### What the exercise asks
Leaving out every picture, transcribe the lines from the line that contains "Click the large" to the end of the entries below, both ends included.

### Available data
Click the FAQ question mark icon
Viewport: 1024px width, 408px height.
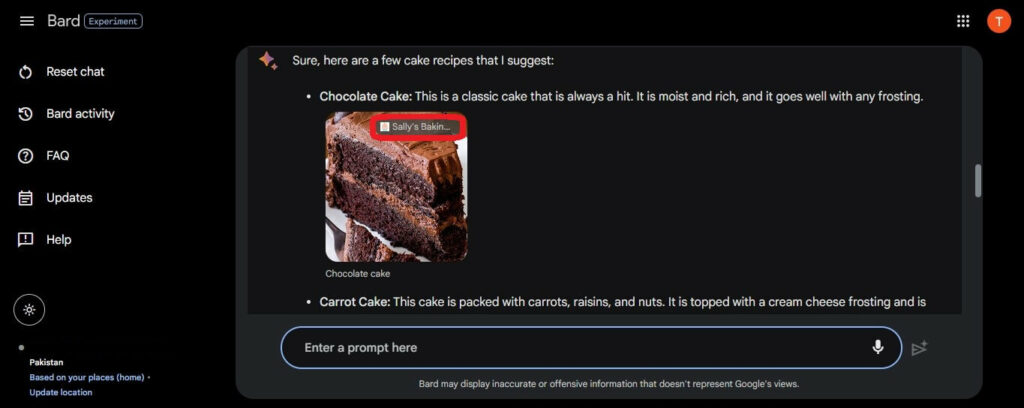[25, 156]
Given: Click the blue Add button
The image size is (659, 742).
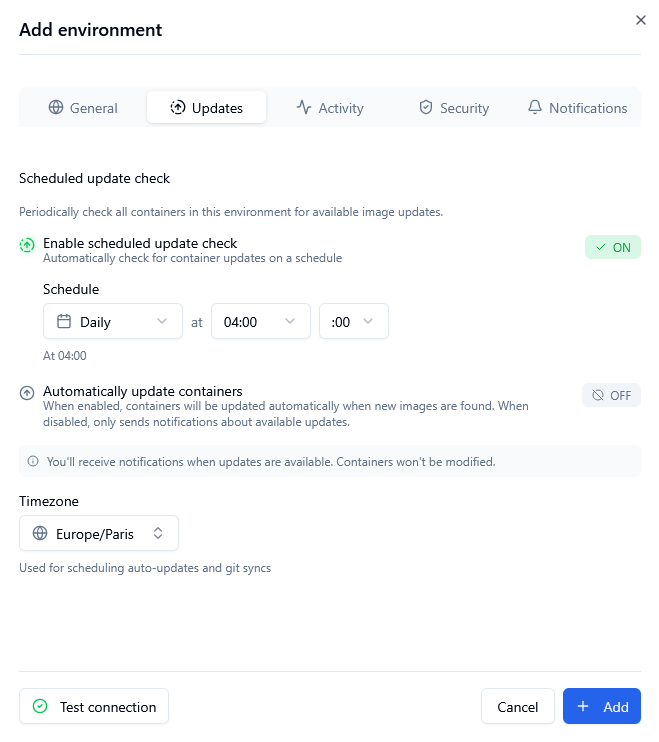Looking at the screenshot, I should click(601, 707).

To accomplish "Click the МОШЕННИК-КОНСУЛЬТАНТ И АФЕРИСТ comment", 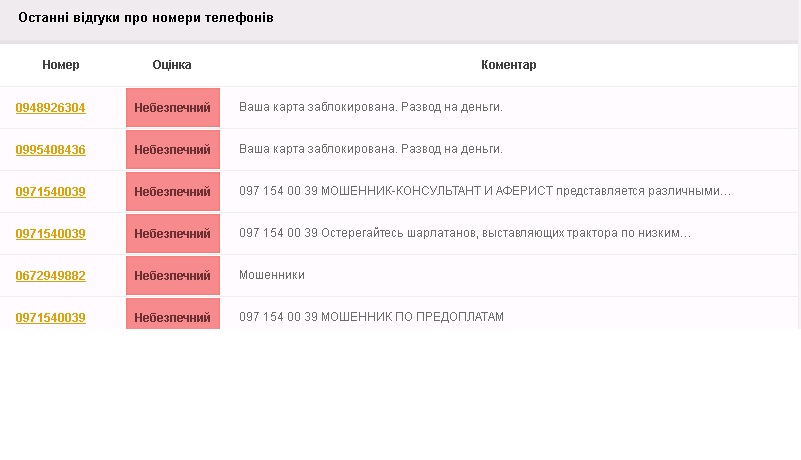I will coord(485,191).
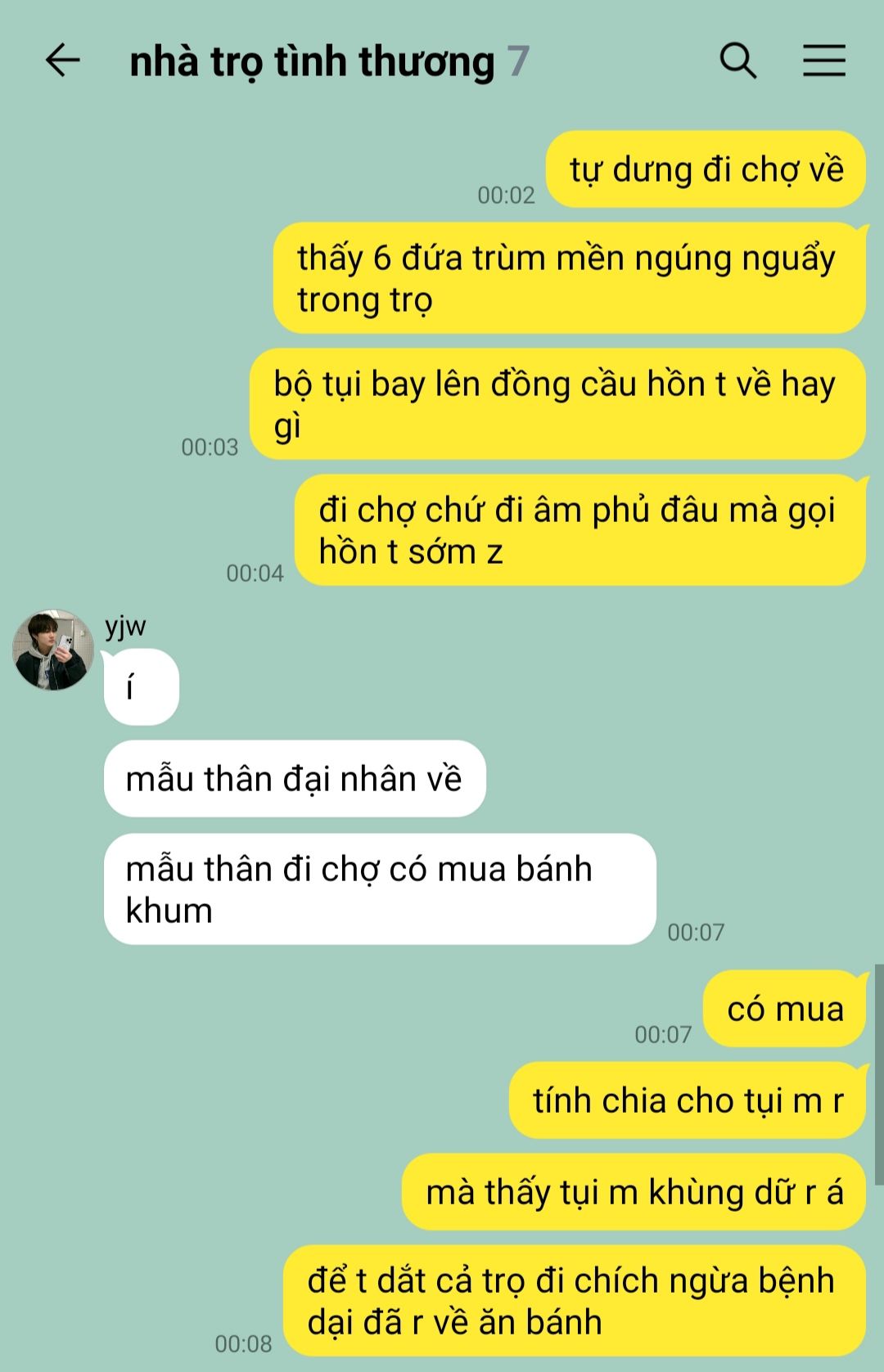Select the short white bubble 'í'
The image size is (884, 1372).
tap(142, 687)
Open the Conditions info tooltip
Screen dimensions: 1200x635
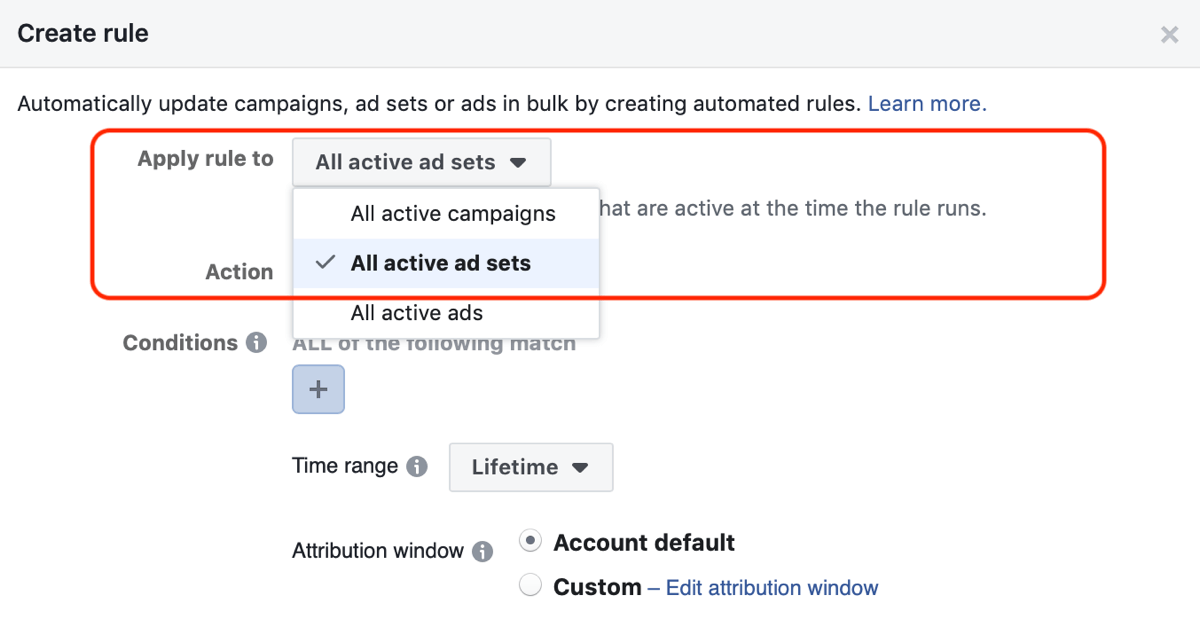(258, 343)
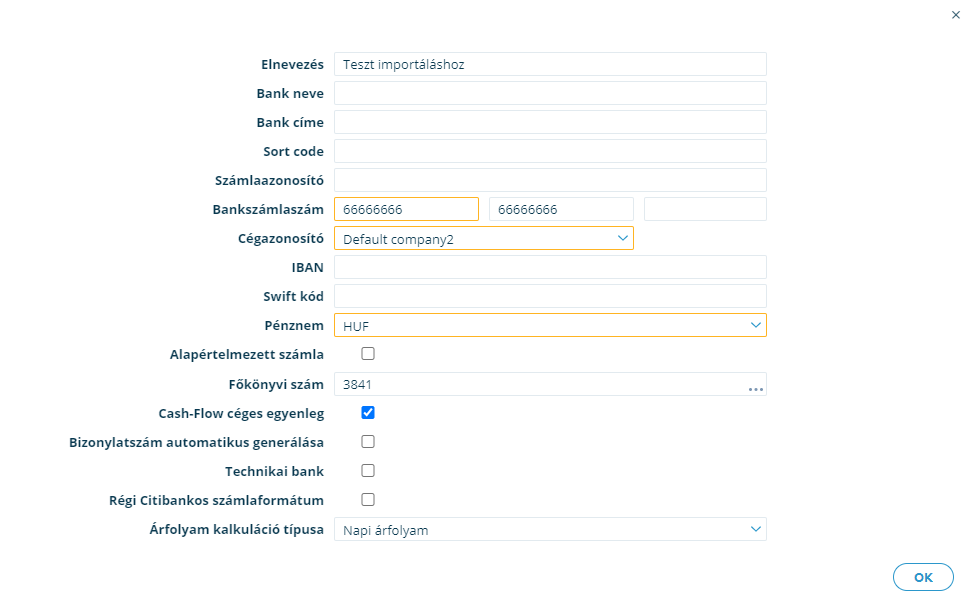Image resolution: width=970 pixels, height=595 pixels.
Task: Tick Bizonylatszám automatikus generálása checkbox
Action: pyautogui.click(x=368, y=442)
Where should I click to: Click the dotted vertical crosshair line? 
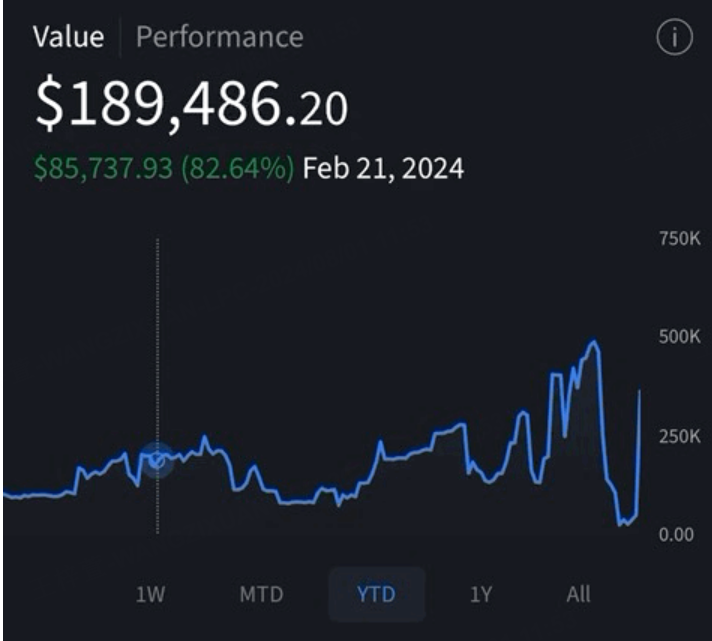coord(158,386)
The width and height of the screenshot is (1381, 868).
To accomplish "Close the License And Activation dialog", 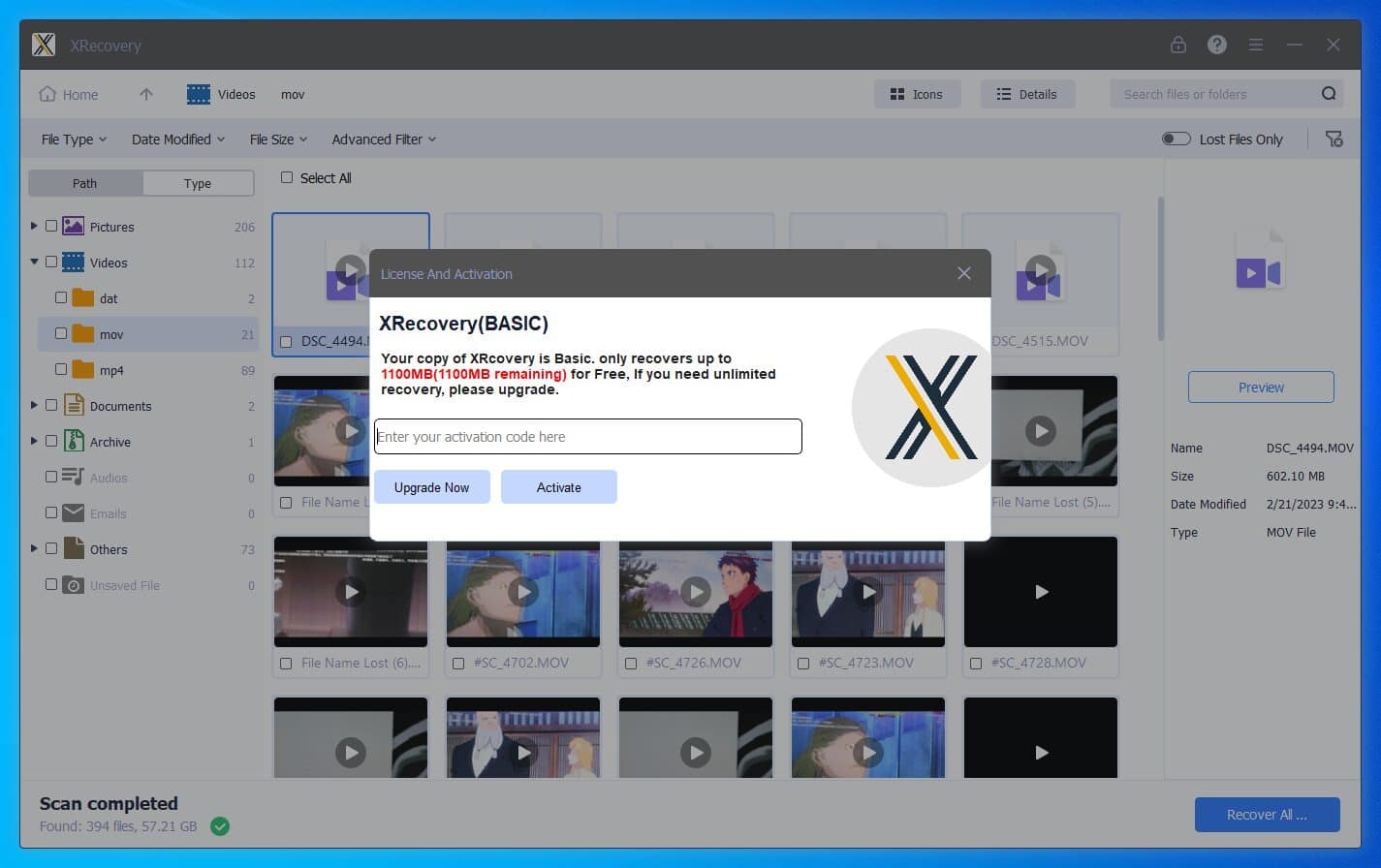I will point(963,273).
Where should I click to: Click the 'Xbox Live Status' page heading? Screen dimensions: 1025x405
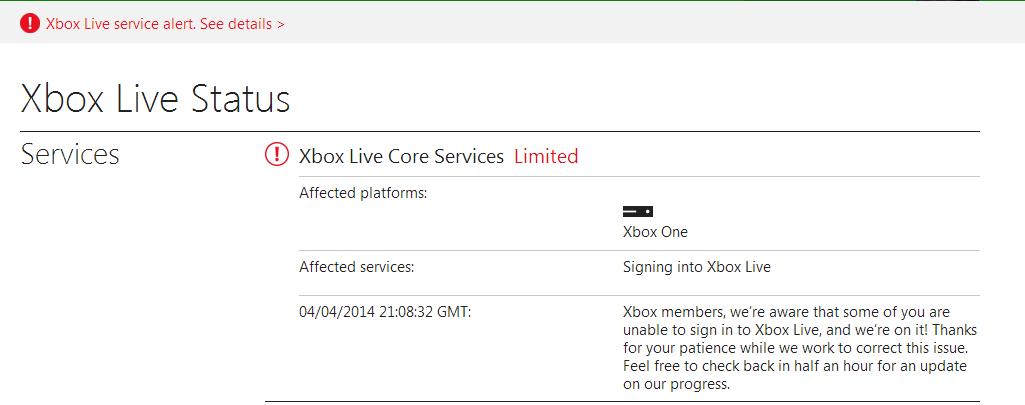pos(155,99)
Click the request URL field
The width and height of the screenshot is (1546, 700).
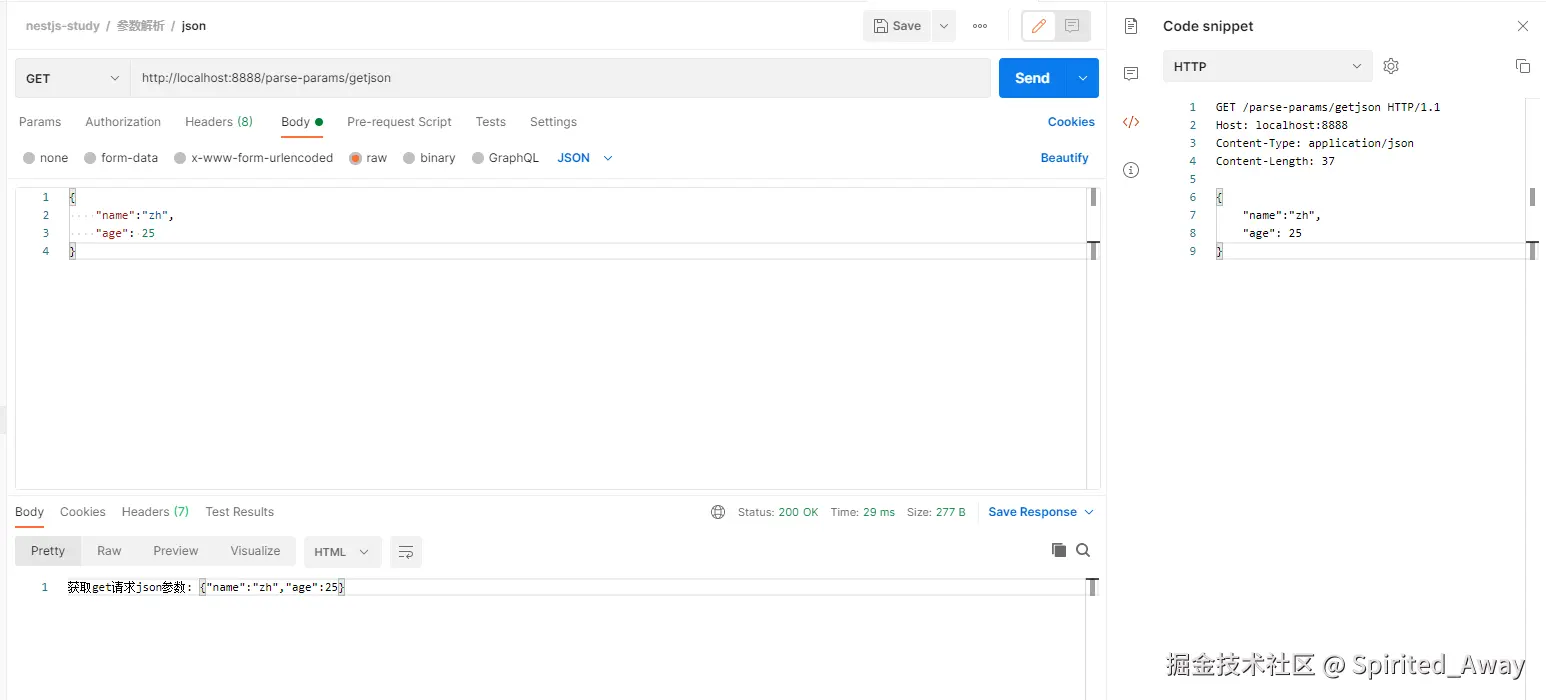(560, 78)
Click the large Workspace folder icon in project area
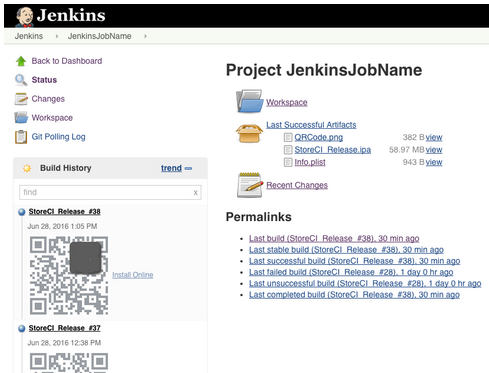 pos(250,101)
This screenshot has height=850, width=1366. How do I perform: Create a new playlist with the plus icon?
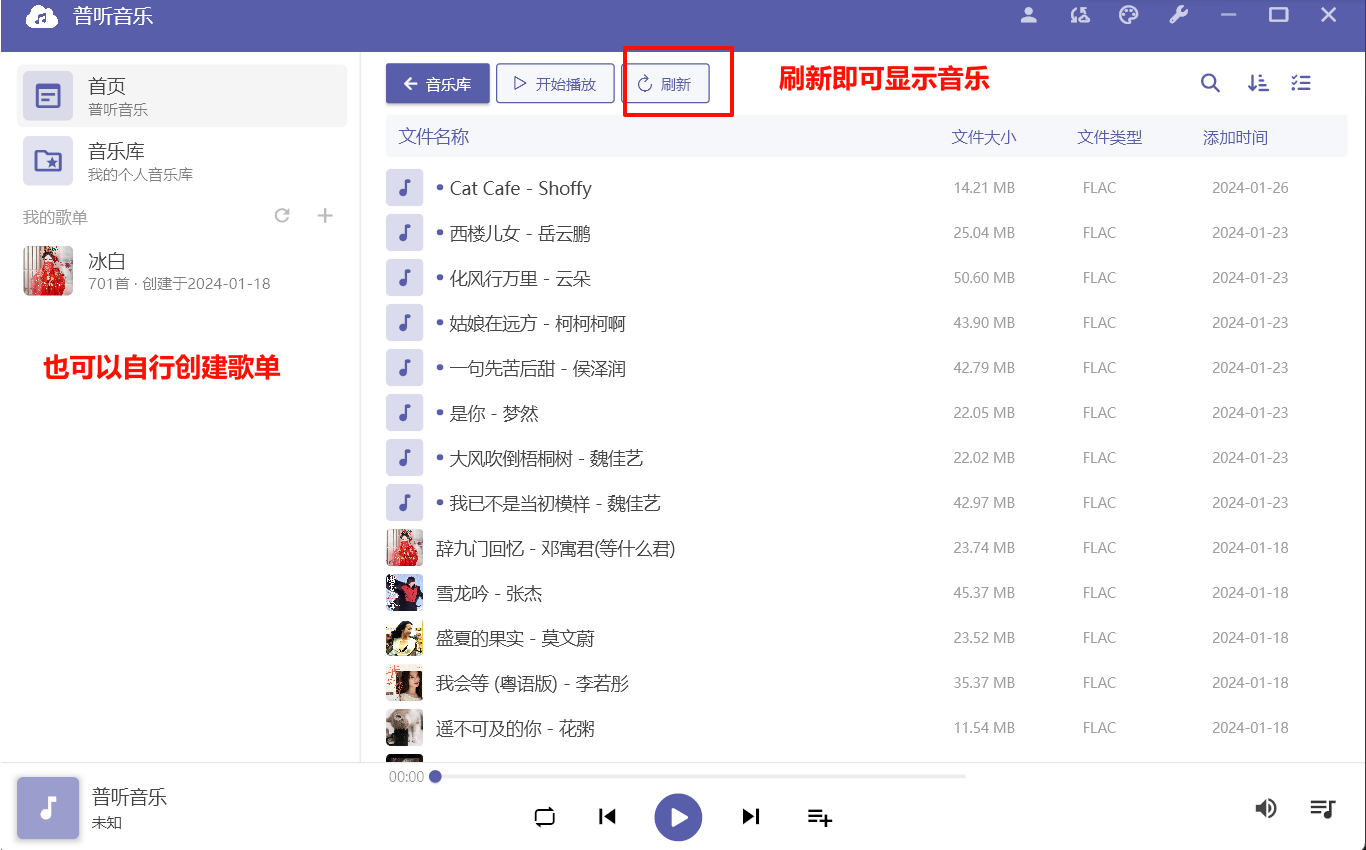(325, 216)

### The answer
Click the large Workspace folder icon in project area
 pos(250,101)
This screenshot has height=850, width=1366. How do I perform: Create a new playlist with the plus icon?
(325, 216)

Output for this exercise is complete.